While sugar in processed foods
comes as sucrose, a 50:50 mix of glucose and fructose,
it also comes as the ubiquitous high-fructose corn syrup,
containing as much as 66 percent fructose. High-fructose
corn syrup is the sweetener of choice among manufacturers,
whether in low-fat salad dressing or Bloody Mary mix.
Fructose is the source of many
of the problems of these sweeteners. Glucose, the same as
the glucose of blood sugar, also has adverse consequences
(e.g., glycation, glucose modification of proteins, an
irreversible process), but fructose has greater potential
to wreak havoc. This did not become clear until the
processed food industry began loading up on high-fructose
corn syrup, an inexpensive, cost-cutting, shelf-stable
sweetener, putting fructose in virtually everything while
not understanding the consequences, making you the human
version of a fat lab rat. And as consumers got used to
everything being sweet, it caused them to expect even
greater degrees of sweetness, an appetite satisfied by
increasing intake of high-fructose corn syrup—a vicious
cycle, a feeding frenzy that has kids and adults alike
desiring that everything be sweet and rejecting foods
they should be eating.
Ironically, fructose was originally
billed (and still is) as a problem-free sweetener because
it did not raise blood sugar immediately following consumption.
It was even thought to be the perfect sweetener for those with
diabetes for that same reason. But more recent studies are
clear: Fructose raises insulin and blood sugar dramatically,
but the effect is delayed by several days (only
prolonged monitoring uncovered the delayed effect). By an
odd metabolic twist, liver processing of fructose causes an
increase of triglycerides, which, in turn, triggers
distortions in all other lipoproteins (fat-carrying proteins)
in the bloodstream converting, for instance, large and benign
LDL particles into small and heart disease–causing
LDL particles. This means that fructose increases
the particles in the bloodstream that lead to heart disease
(despite fructose being a major ingredient in many “heart
healthy” products, such as low-fat yogurt). Fructose also
increases visceral fat, blood pressure, levels of uric acid
(that lead to gout and heart disease), and inflammation, and
it contributes to a condition called fatty liver.
So, whatever you do, don’t be tricked
by claims of “low-glycemic index.” Fructose follows a
different set of rules. Ingested as, say, the high-fructose
corn syrup in a soft drink, ketchup or low-fat yogurt, it
provokes the glycation reaction even without raising blood
sugar, a stealth reaction that is difficult to detect.
Even without the immediate rise in blood sugar,
fructation—glycation by fructose—is eight to tenfold worse
than glycation by glucose. And as with
glucose-induced glycation, it is also irreversible.

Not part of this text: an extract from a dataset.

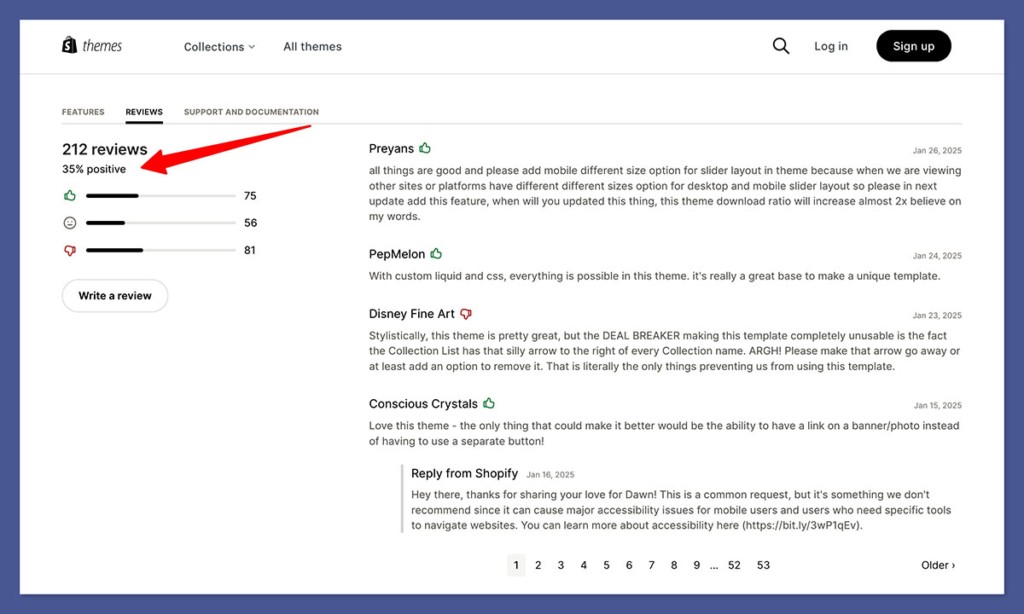Screen dimensions: 1024x614
Task: Select the Reviews tab
Action: tap(144, 112)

In short, fructose is a lot worse
than it initially appeared. Consuming it at the rate most
people are consuming it—whether as sucrose, high-fructose
corn syrup, other sweeteners, or even excessive quantities
of fruit—is a death trap, a spinoff of the effort to reduce
dietary fat that provoked a carbohydrate feeding frenzy.
Remember, any time blood sugar rises
above normal, glycation occurs at an accelerated rate. What
foods raise blood sugar the most, triggering the greatest
degree of glycation? Grains and sugar. Fat-free and low-fat
foods often contain high-fructose corn sugar. Gluten-free
foods made with cornstarch, tapioca starch, potato starch,
and rice flour are guilty of the same.
The Undoctored and Wheat Belly
solution is to stop overstimulating the processes of
glycation or fructation in the first place by eliminating,
or at least managing, all the foods that are responsible
for these reactions. We must aim to minimize fructose
exposure to what is found naturally in fruit. Removing the
appetite stimulating effects of wheat and grains via
gliadin-derived opiates also will help bring the feeding
frenzy of sugar in all its various forms to a halt.